The European Space Agency (ESA) wants to see its logo on your next t-shirt, cap or collectible.
The intergovernmental organization, which is comprised of 22 member states, has now made it easier for individuals and companies producing merchandise to gain permission to use the ESA brand. The new process, which is essentially agreeing to some terms and submitting an online form, marks the first time that ESA has allowed branded products to be produced without the manufacturer first needing to enter into a collaborative agreement with the agency.
"This move is another step in trying to raise awareness and general visibility in Europe about ESA and the great space work we do, work for which we all can be proud," Josef Aschbacher, ESA's Director General, wrote in a social media postannouncing the new program on Friday (Jan. 27).

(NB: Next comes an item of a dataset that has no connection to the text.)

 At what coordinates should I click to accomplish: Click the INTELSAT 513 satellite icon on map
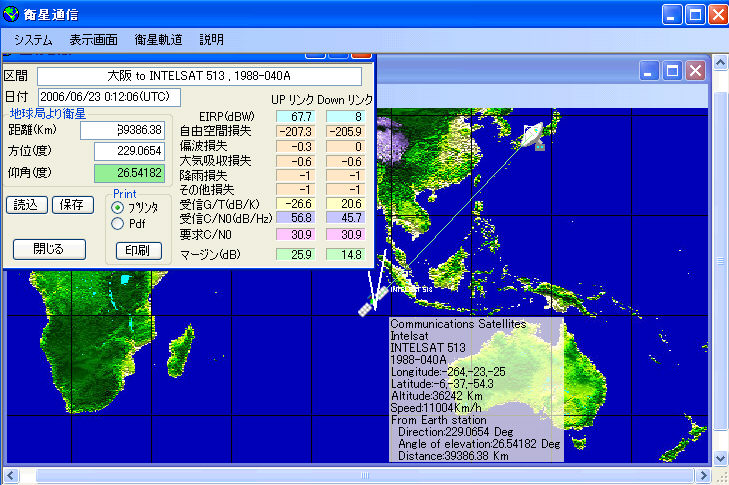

Individuals and small companies that do not need extensive support from ESA for the development or promotion of their products can now visit the agency's new online Brand Center to request use of the ESA logo, astronaut insignia or mission patches. In doing so, they need to agree to abide by some basic design standards.
For example, only certain color backgrounds are allowed to be used with the ESA logo, depending on the hue — black, white or "deep space" — chosen for the logo itself.

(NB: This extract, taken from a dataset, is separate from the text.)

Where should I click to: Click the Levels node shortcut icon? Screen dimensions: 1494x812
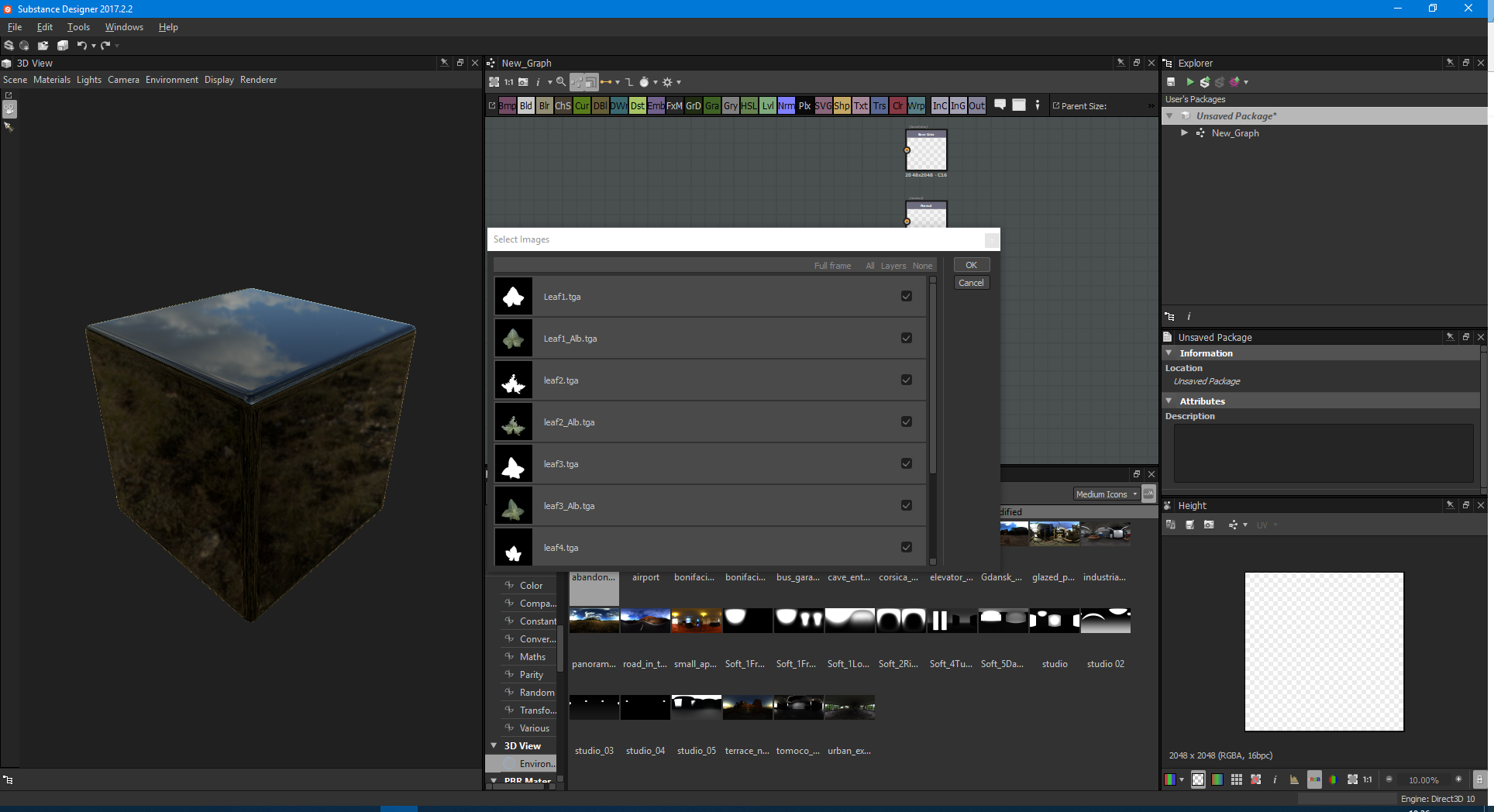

Or for those wanting to use ESA's various astronaut or robotic probe mission patches, the designs can only be used as is; they cannot be altered, nor can they be reproduced such that they appear tilted, stretched or edited in any way. Further, the artwork featured on the emblem can only be used in its patch format; it cannot be used as a stand-alone illustration.

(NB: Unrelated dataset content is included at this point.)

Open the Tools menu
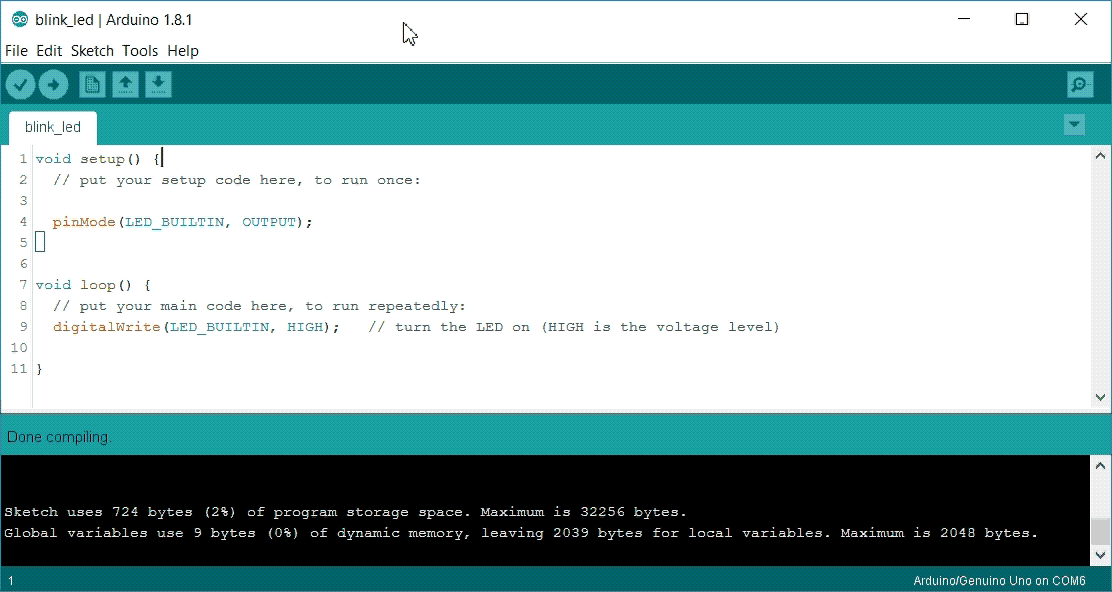1112x592 pixels. [139, 50]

From the Brand Center, individuals and companies can find the high-resolution and vector artwork for more than 65 ESA mission patches, as well as the astronaut patch, which features the flags of all the ESA member states, as well as the cooperating and associate member flags.
Previously, the selection of ESA-branded merchandise has been limited to the apparel and other items offered through the ESA Space Shop, which opened in 2017, or through large corporate partnerships, such as with Mattel, which in 2021 produced a Barbie doll in the likeness of Italian astronaut Samantha Cristoforetti, or Playmobil, which released a "Mars Expedition" playset that same year.
ESA's new approach to merchandising is similar to NASA's, which also requires permission and sets certain color and usage restrictions for the space agency's identifiers and artwork. The U.S. agency's process has led to both mass marketers and luxury brands incorporating the NASA logo into their product lines.
In fact, the U.S. program has been so successful that it is now not uncommon to see people wearing NASA-branded shirts or hats out on the streets, and not just domestically, but around the world.
"My personal hope is that this will lead to seeing more Europeans wearing a t-shirt from their own space agency," wrote Aschbacher of the new ESA effort.